Aim of the exercise: Give back the whole listing exactly as it is written.

-.-.-

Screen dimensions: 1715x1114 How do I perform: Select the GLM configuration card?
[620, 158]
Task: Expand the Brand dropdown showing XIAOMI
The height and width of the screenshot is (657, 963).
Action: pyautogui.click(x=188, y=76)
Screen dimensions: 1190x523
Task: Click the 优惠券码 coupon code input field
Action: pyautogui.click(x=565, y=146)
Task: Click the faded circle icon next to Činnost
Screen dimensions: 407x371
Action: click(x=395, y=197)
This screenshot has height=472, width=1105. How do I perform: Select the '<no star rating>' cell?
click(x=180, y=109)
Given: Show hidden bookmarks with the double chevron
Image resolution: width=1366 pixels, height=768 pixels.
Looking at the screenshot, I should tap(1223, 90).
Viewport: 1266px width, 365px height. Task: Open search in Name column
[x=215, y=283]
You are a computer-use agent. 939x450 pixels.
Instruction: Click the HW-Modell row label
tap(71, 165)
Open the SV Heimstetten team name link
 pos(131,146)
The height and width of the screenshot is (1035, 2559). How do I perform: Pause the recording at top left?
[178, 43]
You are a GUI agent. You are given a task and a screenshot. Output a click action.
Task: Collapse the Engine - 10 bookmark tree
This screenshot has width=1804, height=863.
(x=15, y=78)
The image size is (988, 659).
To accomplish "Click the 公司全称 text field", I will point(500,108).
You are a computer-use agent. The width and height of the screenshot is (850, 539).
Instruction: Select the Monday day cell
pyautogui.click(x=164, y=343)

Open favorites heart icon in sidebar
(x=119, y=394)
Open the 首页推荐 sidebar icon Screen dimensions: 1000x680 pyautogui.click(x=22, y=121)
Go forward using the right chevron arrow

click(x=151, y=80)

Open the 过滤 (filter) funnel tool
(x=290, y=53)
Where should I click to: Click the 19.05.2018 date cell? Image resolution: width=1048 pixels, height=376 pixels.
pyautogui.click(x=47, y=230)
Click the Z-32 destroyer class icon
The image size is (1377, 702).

-.-.-

Answer space:
Screen dimensions: 1715x1114 How do I perform: Select the GLM configuration card?
[620, 158]
Task: Expand the Brand dropdown showing XIAOMI
The height and width of the screenshot is (657, 963).
Action: pyautogui.click(x=188, y=76)
Screen dimensions: 1190x523
Task: Click the 优惠券码 coupon code input field
Action: pyautogui.click(x=565, y=146)
Task: Click the faded circle icon next to Činnost
Screen dimensions: 407x371
Action: click(x=395, y=197)
This screenshot has height=472, width=1105. How do I perform: Select the '<no star rating>' cell?
click(x=180, y=109)
Given: Show hidden bookmarks with the double chevron
Image resolution: width=1366 pixels, height=768 pixels.
Looking at the screenshot, I should tap(1223, 90).
Viewport: 1266px width, 365px height. Task: Open search in Name column
[x=215, y=283]
You are a computer-use agent. 939x450 pixels.
Instruction: Click the HW-Modell row label
tap(71, 165)
Open the SV Heimstetten team name link
 pos(131,146)
The height and width of the screenshot is (1035, 2559). How do I perform: Pause the recording at top left?
[178, 43]
You are a GUI agent. You are given a task and a screenshot. Output a click action.
Task: Collapse the Engine - 10 bookmark tree
This screenshot has width=1804, height=863.
(x=15, y=78)
The image size is (988, 659).
To accomplish "Click the 公司全称 text field", I will point(500,108).
You are a computer-use agent. The width and height of the screenshot is (850, 539).
Instruction: Select the Monday day cell
pyautogui.click(x=164, y=343)

Open favorites heart icon in sidebar
(x=119, y=394)
Open the 首页推荐 sidebar icon Screen dimensions: 1000x680 pyautogui.click(x=22, y=121)
Go forward using the right chevron arrow

click(x=151, y=80)

Open the 过滤 (filter) funnel tool
(x=290, y=53)
Where should I click to: Click the 19.05.2018 date cell? Image resolution: width=1048 pixels, height=376 pixels.
pyautogui.click(x=47, y=230)
Click the Z-32 destroyer class icon
The image size is (1377, 702).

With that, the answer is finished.